There are currently no approved treatments for geographic atrophy, a leading cause of blindness in adults over 55, which gradually causes vision loss in the macula, making it harder to read, drive and recognize people’s faces.
More than 8 million people worldwide are affected by the disease and the numbers are expected to rise as the ranks of the elderly swell, making it a lucrative space for drugmakers.
Results of the phase II clinical trial presented at the American Society of Retina Specialists in Toronto on Tuesday found lampalizumab reduced this type of atrophy by 20.4 percent at 18 months in patients with this dry form of AMD.
The data, also showed no unexpected or unmanageable side effects with the drug, Roche said.
Although it is still early days, Deutsche Bank analyst Tim Race said the data was strong and estimated the market opportunity for the drug at over $5 billion globally, potentially making it a more meaningful for Roche than Lucentis.
Lampalizumab, which Genentech acquired when it bought Tanox in 2007, works by inhibiting the protein Factor D, which regulates the cell-destruction properties of the immune system.
Developing targeted therapies has already helped Genentech churn out multiple top-selling cancer drugs.

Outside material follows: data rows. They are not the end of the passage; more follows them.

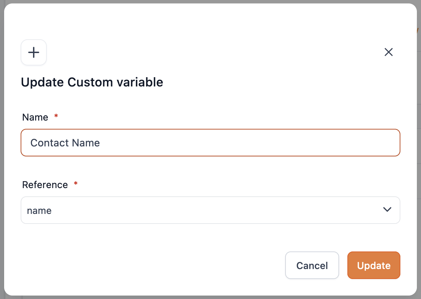Click the "Update Custom variable" heading

(92, 82)
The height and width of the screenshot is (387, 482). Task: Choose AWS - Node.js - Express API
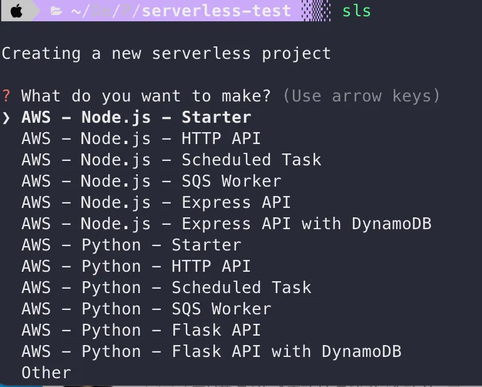(x=156, y=202)
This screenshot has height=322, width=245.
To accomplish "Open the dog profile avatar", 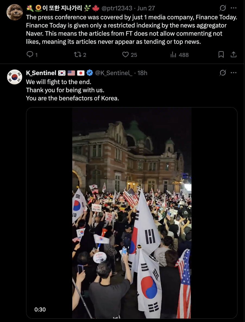I will pos(15,12).
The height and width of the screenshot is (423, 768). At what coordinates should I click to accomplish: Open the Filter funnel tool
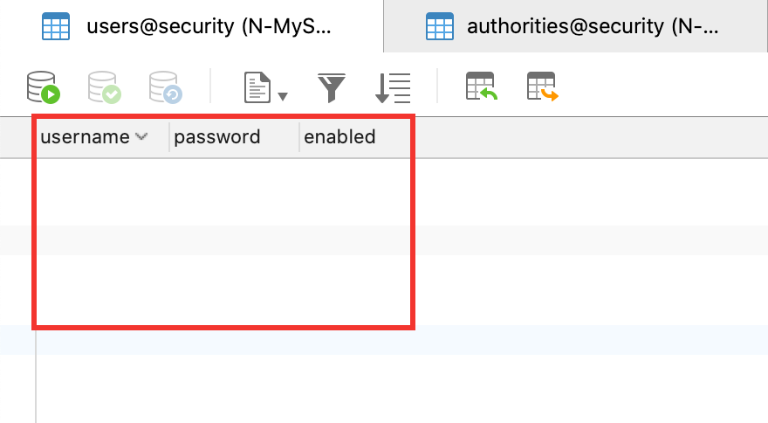[x=332, y=87]
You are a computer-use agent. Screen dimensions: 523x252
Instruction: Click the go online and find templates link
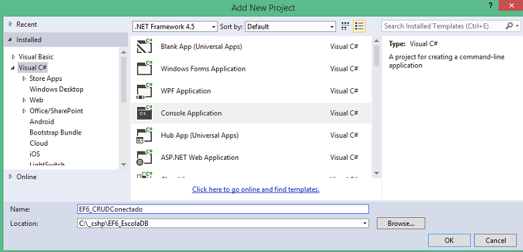pos(256,189)
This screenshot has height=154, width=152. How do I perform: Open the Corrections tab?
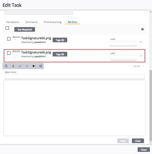[x=12, y=22]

It hopes those same tools will help it prove it is on the right track with treatments for vision loss as well.
In the phase II trial, Roche identified a specific sub-population of GA patients using exploratory biomarkers - a tool which helps it identify the efficacy of its drugs earlier. Among that group, the rate of GA slowed by 44 percent at 18 months.
“As we understand the science better, and if we see successes in our treatment of more advanced stages, we’d be looking to go and impact the disease earlier,” Ho said.
As well as developing its own drugs in-house, Roche is also interested in other companies working in this field, she added.
One company that has been touted as a natural takeover target for Roche is U.S. biotech Opthotech, which is developing a drug that can be combined with Lucentis.
Other rivals in the eye drug field include Novartis which sells Lucentis outside the United States. The company paid $39.3 billion in 2010 to buy the rest of leading eye care firm Alcon.
Novartis is currently running mid-stage trials for its own treatment for AMD known as LFG316, which inhibits the inflammatory and cell-destruction properties of the protein C5.